▸ Required work:
Reproduce the rows below verbatim, starting at the line that contains "You are a computer-use agent. The image size is (1369, 705)." and ending with the last line of the rows.

▸ Data rows:
--------------------------------

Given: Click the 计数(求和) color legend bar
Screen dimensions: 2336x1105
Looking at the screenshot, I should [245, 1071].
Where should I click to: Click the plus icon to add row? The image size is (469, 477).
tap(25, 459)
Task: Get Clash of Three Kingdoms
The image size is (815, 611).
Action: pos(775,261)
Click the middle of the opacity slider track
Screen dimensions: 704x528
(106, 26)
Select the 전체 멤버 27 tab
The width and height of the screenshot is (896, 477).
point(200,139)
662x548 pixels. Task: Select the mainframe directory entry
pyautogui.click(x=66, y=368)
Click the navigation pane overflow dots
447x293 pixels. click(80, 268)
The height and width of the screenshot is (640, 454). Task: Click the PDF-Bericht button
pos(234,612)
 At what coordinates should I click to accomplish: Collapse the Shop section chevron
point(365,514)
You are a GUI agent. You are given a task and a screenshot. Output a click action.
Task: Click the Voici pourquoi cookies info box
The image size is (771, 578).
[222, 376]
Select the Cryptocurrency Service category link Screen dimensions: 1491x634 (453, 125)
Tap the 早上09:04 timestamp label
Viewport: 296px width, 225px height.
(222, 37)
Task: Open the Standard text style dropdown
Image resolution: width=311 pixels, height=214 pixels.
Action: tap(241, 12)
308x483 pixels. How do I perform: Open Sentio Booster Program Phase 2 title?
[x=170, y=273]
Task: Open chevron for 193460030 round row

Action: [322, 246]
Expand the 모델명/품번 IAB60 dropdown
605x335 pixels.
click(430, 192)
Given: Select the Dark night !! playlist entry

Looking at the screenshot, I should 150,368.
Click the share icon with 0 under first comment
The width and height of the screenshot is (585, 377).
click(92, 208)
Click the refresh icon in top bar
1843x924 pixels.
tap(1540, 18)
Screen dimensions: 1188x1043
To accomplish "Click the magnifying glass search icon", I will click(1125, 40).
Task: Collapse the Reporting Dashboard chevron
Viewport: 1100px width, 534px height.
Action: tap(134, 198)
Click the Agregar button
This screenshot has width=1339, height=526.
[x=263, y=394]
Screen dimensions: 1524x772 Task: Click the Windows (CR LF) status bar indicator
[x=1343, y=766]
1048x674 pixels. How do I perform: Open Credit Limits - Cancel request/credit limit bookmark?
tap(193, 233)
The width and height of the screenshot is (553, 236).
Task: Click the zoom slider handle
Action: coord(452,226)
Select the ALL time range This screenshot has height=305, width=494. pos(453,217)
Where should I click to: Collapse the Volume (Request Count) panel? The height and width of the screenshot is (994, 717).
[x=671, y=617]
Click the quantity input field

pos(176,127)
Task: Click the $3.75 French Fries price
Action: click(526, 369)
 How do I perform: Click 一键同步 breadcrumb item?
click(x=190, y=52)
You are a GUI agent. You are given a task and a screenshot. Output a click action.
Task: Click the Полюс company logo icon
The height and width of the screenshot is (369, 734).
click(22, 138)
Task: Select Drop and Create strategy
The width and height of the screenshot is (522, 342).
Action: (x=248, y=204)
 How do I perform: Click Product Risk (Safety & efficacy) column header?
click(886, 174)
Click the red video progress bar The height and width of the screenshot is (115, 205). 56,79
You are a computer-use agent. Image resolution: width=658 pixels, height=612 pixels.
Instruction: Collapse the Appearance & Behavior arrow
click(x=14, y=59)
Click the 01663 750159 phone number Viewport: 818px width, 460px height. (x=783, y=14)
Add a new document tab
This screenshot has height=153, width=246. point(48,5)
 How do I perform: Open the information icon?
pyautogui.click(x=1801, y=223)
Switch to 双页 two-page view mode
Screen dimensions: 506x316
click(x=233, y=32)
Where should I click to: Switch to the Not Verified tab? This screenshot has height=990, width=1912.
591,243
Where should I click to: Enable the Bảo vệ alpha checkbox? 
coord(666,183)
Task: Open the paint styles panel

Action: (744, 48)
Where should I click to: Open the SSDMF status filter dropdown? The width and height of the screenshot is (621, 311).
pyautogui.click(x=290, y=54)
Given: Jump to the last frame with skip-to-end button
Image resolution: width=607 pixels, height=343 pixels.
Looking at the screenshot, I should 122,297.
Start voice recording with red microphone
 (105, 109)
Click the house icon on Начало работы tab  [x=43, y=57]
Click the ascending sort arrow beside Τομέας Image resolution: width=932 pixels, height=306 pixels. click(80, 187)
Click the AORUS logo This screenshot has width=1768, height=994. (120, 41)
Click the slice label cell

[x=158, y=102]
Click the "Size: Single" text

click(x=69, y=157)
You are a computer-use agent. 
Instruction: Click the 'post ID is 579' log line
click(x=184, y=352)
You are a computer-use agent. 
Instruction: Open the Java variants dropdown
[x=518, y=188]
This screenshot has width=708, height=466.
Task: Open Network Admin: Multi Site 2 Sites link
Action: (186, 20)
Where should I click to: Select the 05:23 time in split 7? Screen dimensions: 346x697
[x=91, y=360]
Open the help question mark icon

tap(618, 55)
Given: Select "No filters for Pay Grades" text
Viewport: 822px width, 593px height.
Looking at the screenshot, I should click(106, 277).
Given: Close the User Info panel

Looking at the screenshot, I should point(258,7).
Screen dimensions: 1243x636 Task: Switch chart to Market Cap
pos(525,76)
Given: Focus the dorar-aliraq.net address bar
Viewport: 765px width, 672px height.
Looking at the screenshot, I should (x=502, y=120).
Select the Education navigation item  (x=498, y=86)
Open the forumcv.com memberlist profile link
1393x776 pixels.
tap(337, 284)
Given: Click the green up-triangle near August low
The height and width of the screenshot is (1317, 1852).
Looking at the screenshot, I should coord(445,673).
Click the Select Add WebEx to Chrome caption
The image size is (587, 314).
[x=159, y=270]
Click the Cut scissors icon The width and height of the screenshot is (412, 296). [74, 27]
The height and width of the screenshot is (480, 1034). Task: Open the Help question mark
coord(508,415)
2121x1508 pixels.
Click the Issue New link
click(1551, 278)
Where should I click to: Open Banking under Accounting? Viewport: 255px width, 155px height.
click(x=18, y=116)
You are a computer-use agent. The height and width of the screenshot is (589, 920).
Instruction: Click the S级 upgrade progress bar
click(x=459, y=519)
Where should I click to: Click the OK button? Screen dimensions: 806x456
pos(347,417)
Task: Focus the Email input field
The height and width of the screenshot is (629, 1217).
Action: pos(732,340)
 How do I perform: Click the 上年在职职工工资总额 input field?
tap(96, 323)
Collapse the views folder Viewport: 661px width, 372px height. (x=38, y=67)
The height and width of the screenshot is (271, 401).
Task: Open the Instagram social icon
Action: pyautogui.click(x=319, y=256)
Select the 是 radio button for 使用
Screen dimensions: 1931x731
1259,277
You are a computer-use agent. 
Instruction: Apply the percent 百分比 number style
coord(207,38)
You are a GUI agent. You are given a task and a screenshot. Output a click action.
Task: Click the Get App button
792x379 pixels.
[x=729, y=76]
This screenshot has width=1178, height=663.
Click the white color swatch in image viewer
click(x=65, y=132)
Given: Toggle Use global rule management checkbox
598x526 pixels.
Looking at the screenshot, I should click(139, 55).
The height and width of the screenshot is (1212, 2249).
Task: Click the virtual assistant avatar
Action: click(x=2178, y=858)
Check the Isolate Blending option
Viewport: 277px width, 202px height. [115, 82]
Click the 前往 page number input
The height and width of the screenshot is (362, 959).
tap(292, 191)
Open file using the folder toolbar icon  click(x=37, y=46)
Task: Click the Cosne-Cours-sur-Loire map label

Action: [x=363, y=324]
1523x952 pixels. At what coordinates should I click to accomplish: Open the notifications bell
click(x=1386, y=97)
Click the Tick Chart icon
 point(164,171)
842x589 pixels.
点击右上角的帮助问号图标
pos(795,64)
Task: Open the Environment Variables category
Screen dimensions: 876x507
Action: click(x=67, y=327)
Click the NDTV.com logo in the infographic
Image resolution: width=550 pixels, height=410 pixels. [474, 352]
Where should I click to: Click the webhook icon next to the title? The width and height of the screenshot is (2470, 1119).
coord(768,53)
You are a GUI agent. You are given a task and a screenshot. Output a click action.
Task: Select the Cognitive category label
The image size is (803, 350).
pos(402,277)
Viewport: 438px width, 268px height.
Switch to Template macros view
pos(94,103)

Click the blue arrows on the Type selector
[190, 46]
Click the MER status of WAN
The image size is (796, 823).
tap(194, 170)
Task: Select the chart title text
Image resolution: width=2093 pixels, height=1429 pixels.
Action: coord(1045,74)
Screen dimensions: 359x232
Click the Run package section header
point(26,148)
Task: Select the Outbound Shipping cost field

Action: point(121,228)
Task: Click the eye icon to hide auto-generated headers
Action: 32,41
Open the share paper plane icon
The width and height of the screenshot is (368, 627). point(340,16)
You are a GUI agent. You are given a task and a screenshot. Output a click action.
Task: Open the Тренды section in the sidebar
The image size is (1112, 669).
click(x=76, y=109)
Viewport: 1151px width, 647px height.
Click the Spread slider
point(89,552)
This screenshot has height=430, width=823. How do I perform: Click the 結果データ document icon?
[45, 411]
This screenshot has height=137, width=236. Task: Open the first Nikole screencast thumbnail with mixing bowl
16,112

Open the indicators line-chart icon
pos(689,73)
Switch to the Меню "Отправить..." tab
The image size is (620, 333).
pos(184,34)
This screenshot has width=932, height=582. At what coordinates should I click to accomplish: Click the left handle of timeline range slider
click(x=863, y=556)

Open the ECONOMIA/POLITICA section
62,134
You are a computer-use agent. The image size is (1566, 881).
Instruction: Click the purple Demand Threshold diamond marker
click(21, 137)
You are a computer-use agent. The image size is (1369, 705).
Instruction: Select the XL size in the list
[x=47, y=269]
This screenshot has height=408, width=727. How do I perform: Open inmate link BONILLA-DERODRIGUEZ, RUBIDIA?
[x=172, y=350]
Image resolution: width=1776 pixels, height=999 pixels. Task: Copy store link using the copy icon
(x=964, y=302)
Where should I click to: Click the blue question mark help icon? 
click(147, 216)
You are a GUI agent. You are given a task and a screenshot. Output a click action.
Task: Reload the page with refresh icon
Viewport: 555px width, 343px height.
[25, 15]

--------------------------------

▸ Exercise answer:
You are a computer-use agent. The image size is (1369, 705).
Instruction: Select the XL size in the list
[x=47, y=269]
This screenshot has height=408, width=727. How do I perform: Open inmate link BONILLA-DERODRIGUEZ, RUBIDIA?
[x=172, y=350]
Image resolution: width=1776 pixels, height=999 pixels. Task: Copy store link using the copy icon
(x=964, y=302)
Where should I click to: Click the blue question mark help icon? 
click(147, 216)
You are a GUI agent. You are given a task and a screenshot. Output a click action.
Task: Reload the page with refresh icon
Viewport: 555px width, 343px height.
[25, 15]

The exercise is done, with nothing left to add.